Page extract:
-=-=-

# Ford 3000 Diff Lock Pedal Assembly



## michaeleodom (Oct 27, 2021)

Putting parts and pieces back on my tractor that are missing. At some point, the arm that rotates the diff lock was broken (see pic). Can’t imaging what kind of force could’ve done that. 
Anyhow, looking at parts schematics to get replacement parts and I can’t see where the shaft that the pedal assembly rides on could possibly attach. Any idea on what I’m missing?


----------



## Hacke (Feb 22, 2011)

michaeleodom said:


> Putting parts and pieces back on my tractor that are missing. At some point, the arm that rotates the diff lock was broken (see pic). Can’t imaging what kind of force could’ve done that.
> Anyhow, looking at parts schematics to get replacement parts and I can’t see where the shaft that the pedal assembly rides on could possibly attach. Any idea on what I’m missing?
> 
> View attachment 75989
> ...


The pedal pivots around shaft #3 in this diagram:





(3000 - SERIES) - 3 CYL TRACTOR (1/65-12/74) (04B01) - DIFFERENTIAL LOCK LINKAGE - 2000, 4110 & 3000 EXCEPT 3055, 3550 New Holland Agriculture







spare.avspart.com





The lower link pivots around the same shaft #26A in this diagram:





(3000 - SERIES) - 3 CYL TRACTOR (1/65-12/74) (05D02) - HYDRAULIC LIFT LINKAGE & RELATED PARTS - 3100, 3310, 4140 New Holland Agriculture







spare.avspart.com





On your tractor, the correct shaft has been replaced by a shaft for the left side (or for tractors without the lock):
The pedal sits between the link and the nut, on the Ø19.2 mm part of the shaft.

Shaft for differential lock, right side:
Part number 81801639 or C5NNN563A









Shaft for left side (and right side without differential lock):
Part number 81801640 or NCA563C


----------



## michaeleodom (Oct 27, 2021)

I was afraid of that. That means I’ld have to get into the differential housing to replace it I suppose since the nut is inside the unit.

Don’t need diff lock that bad!


----------



## Hacke (Feb 22, 2011)

It is a bit strange that if the pedal/linkage was damaged, instead of replacing it, someone decided to just cut it off, but went the extra mile to change the pedal/link shaft.

Perhaps the tractor does not have a differential lock and the axle housing was replaced by a housing from a tractor with a lock? The old pedal/link shaft was moved over to the new housing (or a new one was installed) and the pedal linkage was torched off, leaving the "clamp" so the shaft through the housing could be left in place, keeping the holes shut?

-=-=-

Page and screen pointing data

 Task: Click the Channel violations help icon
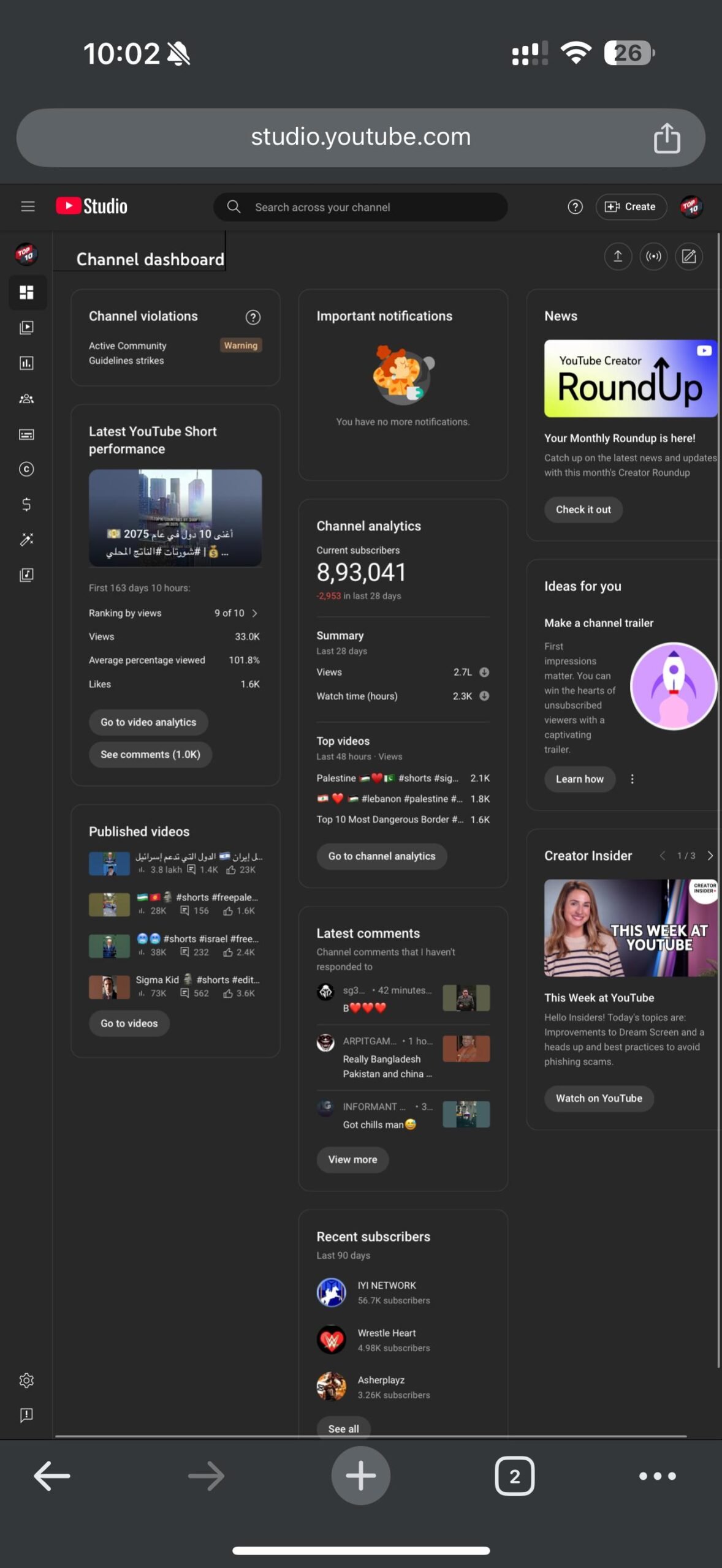pyautogui.click(x=253, y=317)
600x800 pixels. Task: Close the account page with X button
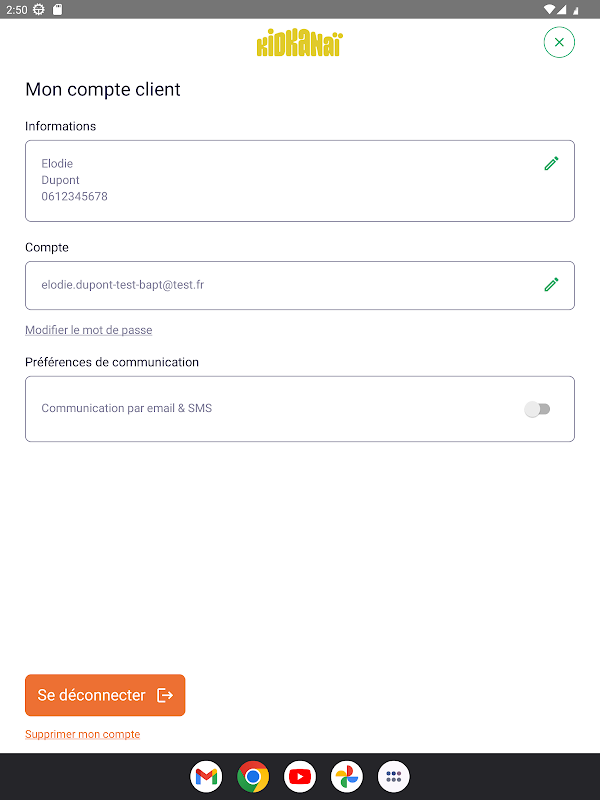coord(559,42)
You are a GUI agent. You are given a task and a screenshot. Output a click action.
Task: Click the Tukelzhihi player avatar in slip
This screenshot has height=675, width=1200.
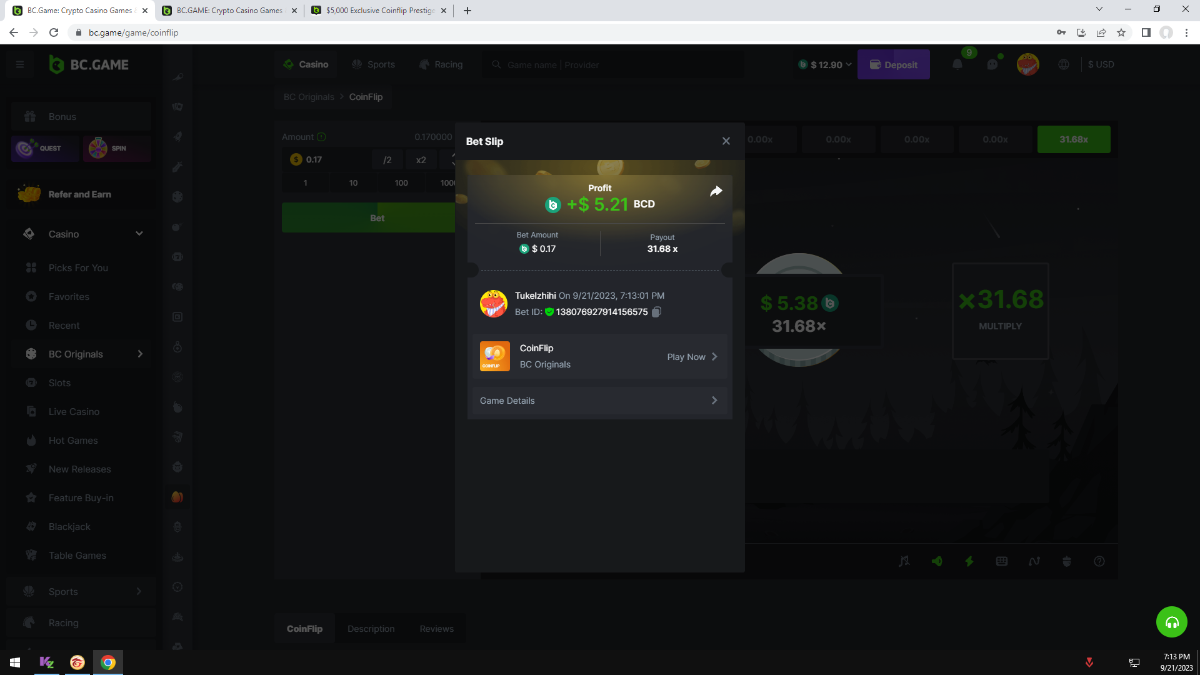click(494, 303)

-=-=-

Tasks to complete:
1. Summarize the Ford 3000 diff lock thread in two sentences.
2. According to the Ford 3000 diff lock thread, where on the shaft does the pedal sit?
3. Write the next reply in the Ford 3000 diff lock thread, following the last post.

In response:
1. A Ford 3000 owner with a broken diff lock arm could not work out where the pedal assembly's shaft attaches, and a reply explained that the pedal pivots on the same shaft as the lower link but that the tractor's right-side shaft for the differential lock (part 81801639 or C5NNN563A) had been replaced by a left-side shaft (part 81801640 or NCA563C). The owner supposed that fixing this would mean getting into the differential housing and decided the diff lock wasn't needed that badly, while the other poster suggested the axle housing might have come from a tractor with a lock and had its pedal linkage torched off.

2. Between the link and the nut, on the Ø19.2 mm part of the shaft.

3.
----------



## michaeleodom (Oct 27, 2021)

Hacke said:


> It is a bit strange that if the pedal/linkage was damaged, instead of replacing it, someone decided to just cut it off, but went the extra mile to change the pedal/link shaft.
> 
> Perhaps the tractor does not have a differential lock and the axle housing was replaced by a housing from a tractor with a lock? The old pedal/link shaft was moved over to the new housing (or a new one was installed) and the pedal linkage was torched off, leaving the "clamp" so the shaft through the housing could be left in place, keeping the holes shut?


That's all that makes sense to me as well. I'm guessing the pedal was damaged when someone went in to do some work inside the axle housing so they just cut the thing off and replaced the link shaft with something they had laying around and abandoned the diff lock option. I'm not planning on taking the tractor into areas where I could get stuck, etc....so it's more of a want than a need to re-install the diff lock option. If I ever need to get into the axle housing I'll put it back to original then.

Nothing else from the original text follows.